Correlation of the ALPS Index with Neuropsychological Scales

Correlation analyses revealed that in the ADSD group, PSQI scores were significantly negatively correlated with MMSE scores (r = −0.469, P = 0.002) (Figure 4A), ALPS and MMSE, MOCA scores were significantly positively correlated (r = 0.481, P = 0.002) (r=0.397, P=0.011) (Figure 4B, Supplementary Figure 1 and Supplementary Table 1). PSQI scores and ALPS index were negatively correlated (r = −0.365, P = 0.021) (Figure 4C). In addition, we did not find a significant correlation between ALPS index and age or education level in the ADSD group (Supplementary Table 1); There is no significant difference in ALPS between different genders and APOE4 carrier states (Supplementary Tables 2 and 3).

Correlation Analysis of Alps-index with neuropsychological scales in ADSD patients. (A) Correlation between PSQI score and MMSE score; (B) Correlation between ALPS index and MMSE score; (C) Correlation between PSQI score and ALPS index.
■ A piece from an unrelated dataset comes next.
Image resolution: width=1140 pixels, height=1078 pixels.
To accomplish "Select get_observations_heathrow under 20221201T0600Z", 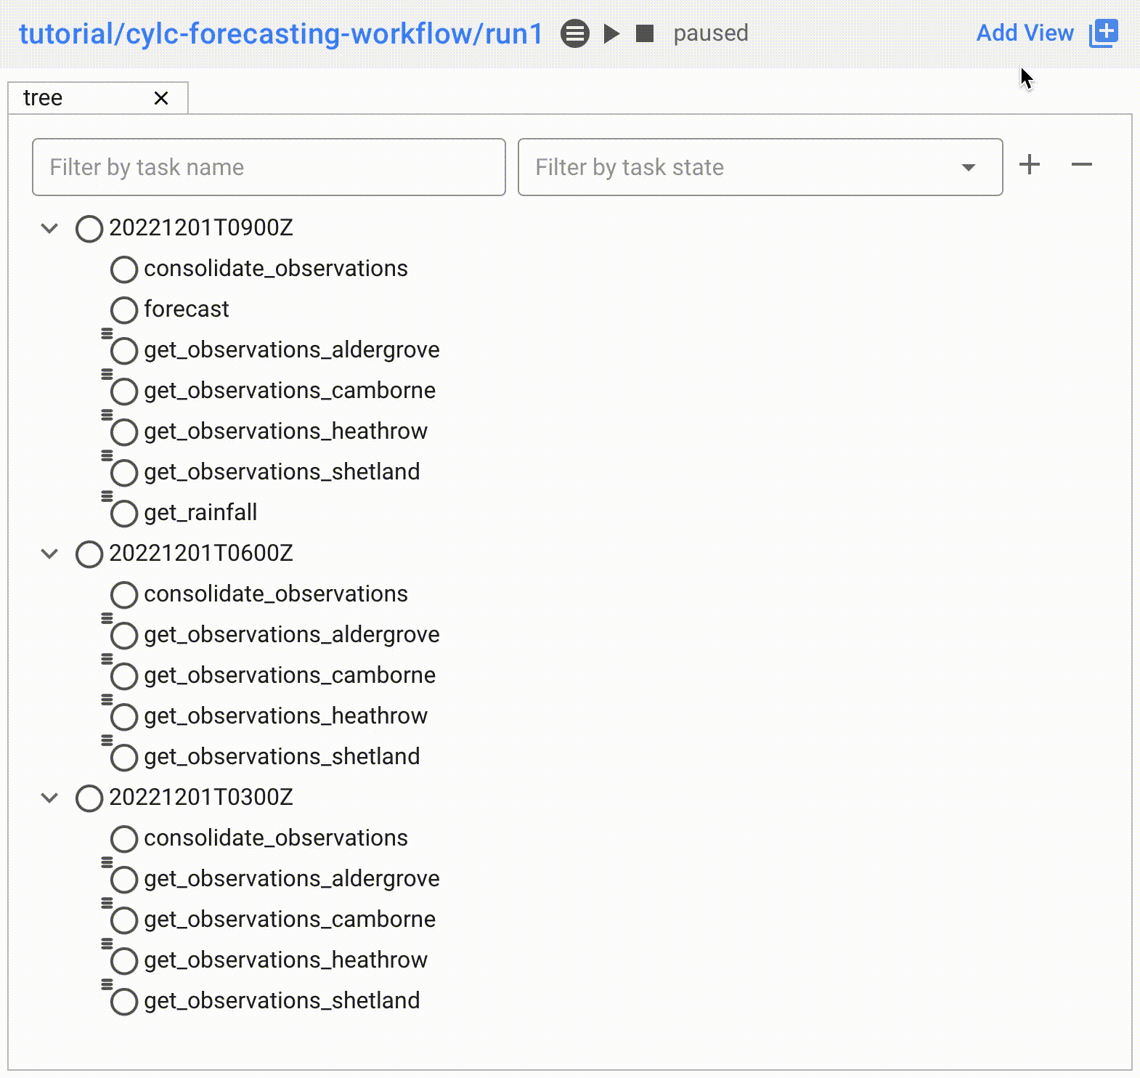I will click(285, 716).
**Abbreviations**: ALPS index, The index of diffusivity along the perivascular space; MMSE, Mini-Mental state examination; PQSI, Pittsburgh Sleep Quality Index.

Mediation Analysis and ROC Analysis

To further explore the relationships between PSQI, MMSE, and the ALPS index and to understand the mechanism of cognitive impairment due to sleep disorders, we conducted a mediation analysis. The mediating analysis showed that the ALPS index partially mediated the effect of sleep disturbance on cognitive impairment in AD patients (indirect effect = −0.134, mediated effect = 30.505%) (Figure 5 and Table 3).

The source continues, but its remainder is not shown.